Room 237 is essentially constructed from a combination of intricate visual montage, music and voice-over, which, at least in terms of form, makes the experience of it not entirely dissimilar to that of some other notable TIFF ’12 titles, such as Miguel Gomes’ selectively soundtracked Tabu, a gorgeous, spellbinding film that’s at once a work of romantic cinema and a critique of romantic cinema, or Jem Cohen’s lovely Museum Hours, with its many moving passages of voice-over monologue from a Viennese museum guard who befriends Montrealer Mary Margaret O’Hara, in town to visit a comatose cousin, or Sophie Fiennes’ The Pervert’s Guide to Ideology, which once again deposits sweaty Slovenian critical theorist Slavoj Žižek into myriad movies and lets him talk and talk and talk, or Terrence Malick’s To the Wonder, which even more than Tree of Life feels like a fluid palimpsest of collective memories: I know there were some scenes of actual dialogue in the film, but the overall impression it left me with was one of a stream of internal voices asking questions, images of fingers brushing walls, trees, objects and bodies, of landscapes and music and drifting emotional states. It’s a good thing, I think, that Malick is working more steadily these days, making more films with more manageable runtimes (ie: under two hours), so that every new Malick movie is less of a monumental cinema event, so that something like To the Wonder can simply be regarded as another step in this singular director’s path, part of a larger whole, an ongoing exploration. Flawed or not, I’d still rather enter into any of Malick’s cinema spaces than I would watch most normal movies.
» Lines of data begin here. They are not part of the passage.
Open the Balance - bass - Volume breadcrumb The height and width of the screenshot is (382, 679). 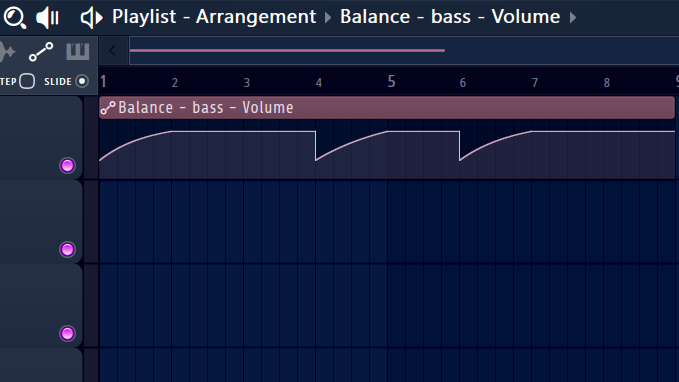(x=450, y=17)
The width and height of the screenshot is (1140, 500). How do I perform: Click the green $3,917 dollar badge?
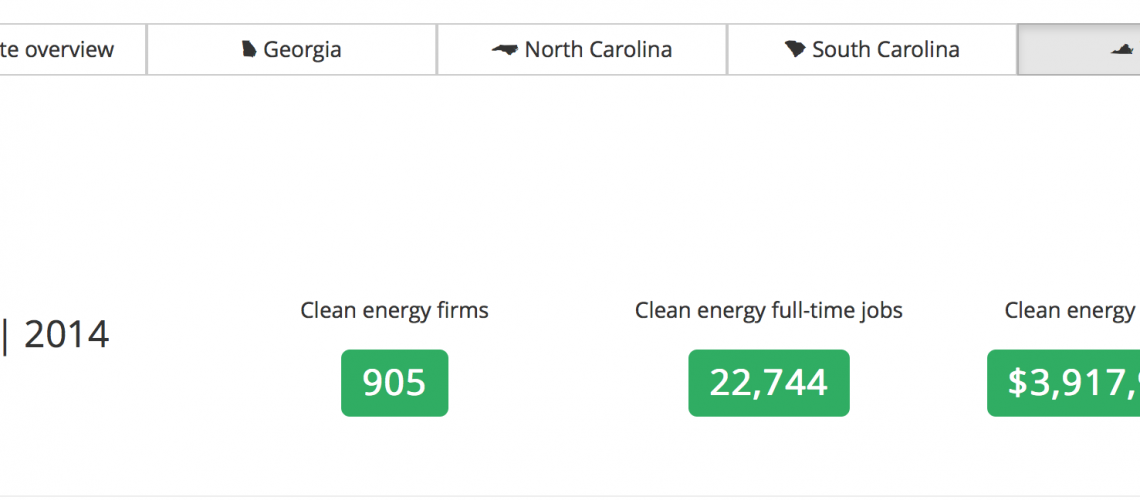tap(1064, 382)

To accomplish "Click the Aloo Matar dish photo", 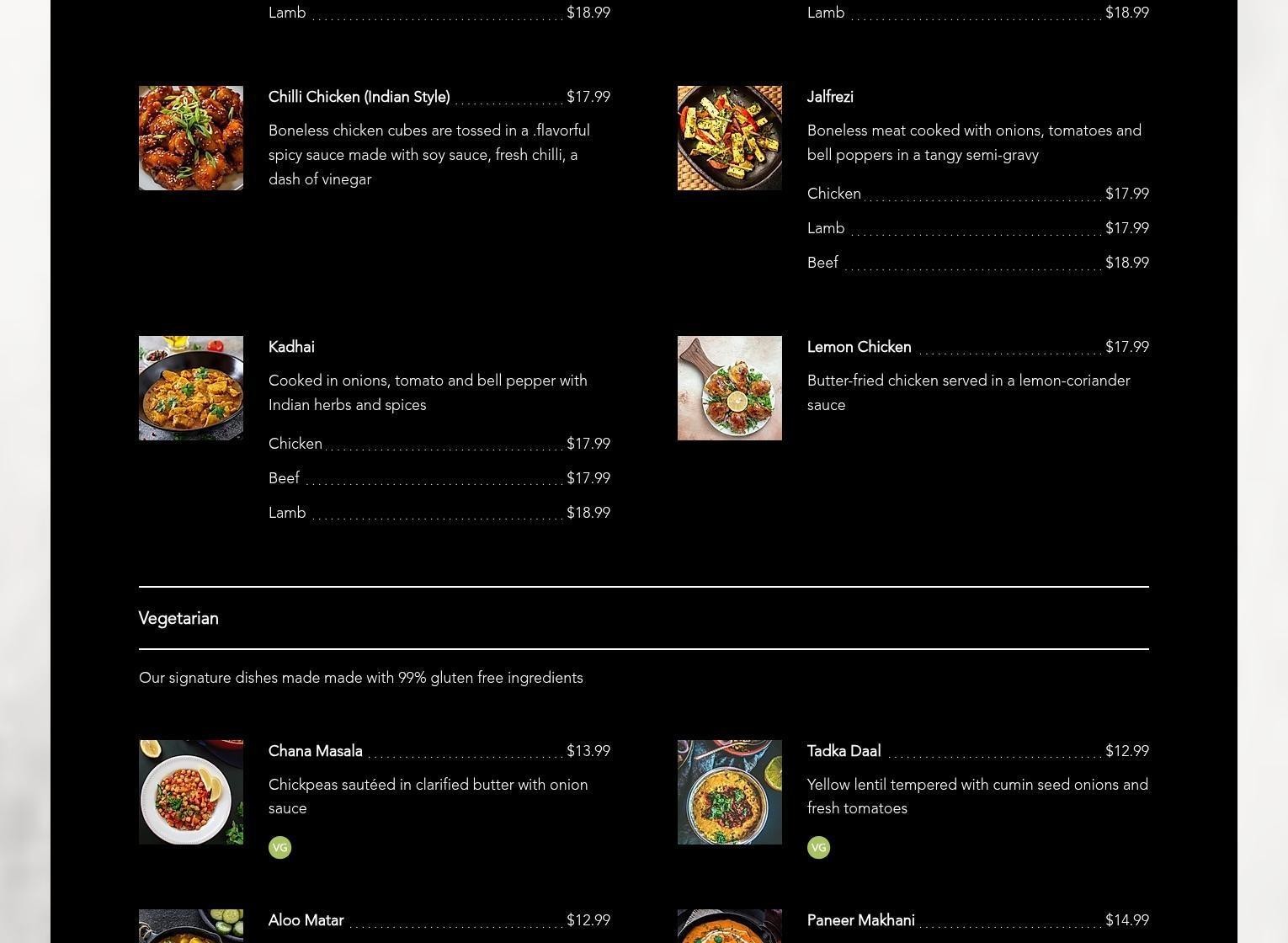I will point(191,926).
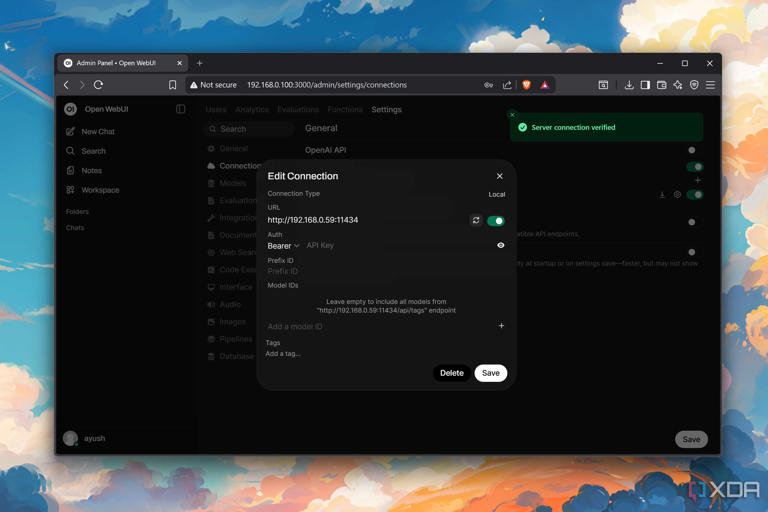
Task: Expand the Bearer auth type dropdown
Action: 283,246
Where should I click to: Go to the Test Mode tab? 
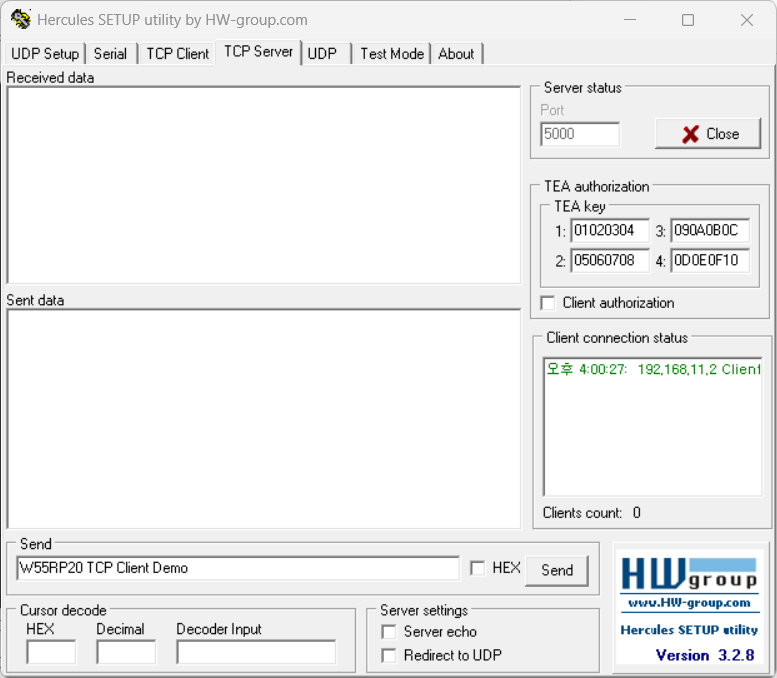click(x=391, y=54)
Heightening tension between sound and image feels to me like a running theme this year. In Peter Strickland’s wonderfully paranoid and funny, eerie and elegantly crafted Berberian Sound Studio Toby Jones plays a late ’70s sound mixer who travels to Rome to work on a trashy Giallo film and gradually seems to be sucked into some wormhole hybrid of the fictive aural realm he’s cutting and pasting together and his own personal world of quiet English despair. In Pablo Berger’s Blancanieves, Snow White is transferred to the milieu of bullfighting in 1920s Spain, rendered as a black and white, silent melodrama brimming with bold music, some of it flamenco-inspired, all of it totally overcooked. Every scene is belaboured; Berger makes a self-congratulatory meal of every variation on the familiar tale; for all its ostensible large-scale emotions Blancenieves feels like an utterly academic formalist exercise, a parade of impeccably shot and edited clichés. The final scenes are almost great, until a single teardrop contaminates everything with faux ambiguity and supposed depth.